Não é novidade que futebol não é meu forte. Nunca aprendi a jogar, também nunca aprendi a torcer. Embora muita gente tenha tentado me ajudar nessa seara, minha atenção sempre foi de muitos outros assuntos. Acontece, não há muito o que fazer quanto a isso. Esse ano, mais uma vez, o futebol foi capaz de provocar os sentimentos mais fortes nas pessoas ao meu redor. Cercado por amigos e familiares flamenguistas, minha bolha foi pintada de rubro e negro, em boa parte do tempo. Já gastaram saliva tentando me explicar o que o envolvimento com o time significa, mas por mais que eu me esforce e tente me colocar no lugar delas, sei que nunca vou conseguir provar esse sentimento.
A relação foi ganhando corpo. No sábado, dia 23 de novembro, enquanto Gabigol, com dois gols quase no fim do jogo, transformou a tensão de uma torcida gigantesca em uma euforia insana, estava atravessando a cidade em direção ao aniversário de uma amiga querida. Na saída de casa, já depois do jogo, senti a extensão da coisa. O ônibus estava atrasado cerca de 15 minutos. Quando ele parou no ponto e a porta do coletivo se abriu, o motorista, orgulhosíssimo, estava vestido com a camisa do time. Dali, a viagem seguiu com buzinaços a cada parada em semáforo. Em vários pontos, grupos de torcedores se concentravam e gritavam, faziam dancinhas, se cumprimentavam.
Quando desci do coletivo na Getúlio Vargas e subi a Halfeld, várias pessoas faziam festa no Calçadão. Tomei um susto quando um flamenguista se destacou, estourando um rojão perto de onde eu estava. Logo ele atravessou e pegou a ponta de uma faixa que exaltava o feito do clube, na travessia de pedestres da Rio Branco, exibindo com alegria sua mensagem aos carros parados.

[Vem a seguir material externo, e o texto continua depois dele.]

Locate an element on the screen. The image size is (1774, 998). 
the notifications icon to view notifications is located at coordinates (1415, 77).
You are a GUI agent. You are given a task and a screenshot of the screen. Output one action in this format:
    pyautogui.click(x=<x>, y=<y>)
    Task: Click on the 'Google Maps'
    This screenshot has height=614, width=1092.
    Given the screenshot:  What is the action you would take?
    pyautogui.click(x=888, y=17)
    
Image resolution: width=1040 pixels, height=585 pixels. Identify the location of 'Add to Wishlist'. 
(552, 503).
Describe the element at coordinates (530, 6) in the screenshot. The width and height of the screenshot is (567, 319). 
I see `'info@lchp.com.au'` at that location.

Depois disso, no domingo, a confirmação do título no Brasileirão. O bairro, novamente, foi invadido pelos estouros dos rojões. Na segunda-feira, vi que pelo menos uns cinco amigos platinaram seus cabelos, em homenagem a Gabigol. Teve amigo que cumpriu promessa e teve que ir à missa, depois de muito tempo afastado da igreja; teve a fisioterapeuta do pilates andando com o uniforme do time embaixo do jaleco, esticando a pontinha dele, sempre que tinha oportunidade. Também teve o mestre que ensinou que com o Flamengo não há sentimento de derrota. Mesmo nos minutos finais de jogo, há chance. Então, não seria opção não acreditar, resposta que eu recebi quando, inadvertidamente, questionei a ele se estava preparado para qualquer resultado possível. Em algumas conversas que tive nesse processo, torcedores de outros times admitiram, em segredo, que não tinha como bater o Rubro-Negro com a campanha desse ano.
Nas ruas da cidade, vários comerciantes ambulantes ainda aproveitam a final do Mundial para tentar fazer uma grana, vendendo bandeiras, bonecos e outros acessórios. Sinto que já de alma lavada, após a conquista da Libertadores e do Brasileirão, parte dos meus amigos escondem a grande expectativa que sentem atrás de um ‘o que vier agora é lucro’. Outros já dão como certo o quarto título do ano. Juro que sigo sem entender muito bem. Mas aprendi a respeitar esse sentimento. Não sinto inveja, nem nada parecido. Fico feliz porque pelo menos um grande grupo de brasileiros, nesse ano confuso e intenso, tem algo que traga profunda alegria para comemorar. Ano que vem, a luta começa outra vez, e a minha torcida é para que tudo fique em paz.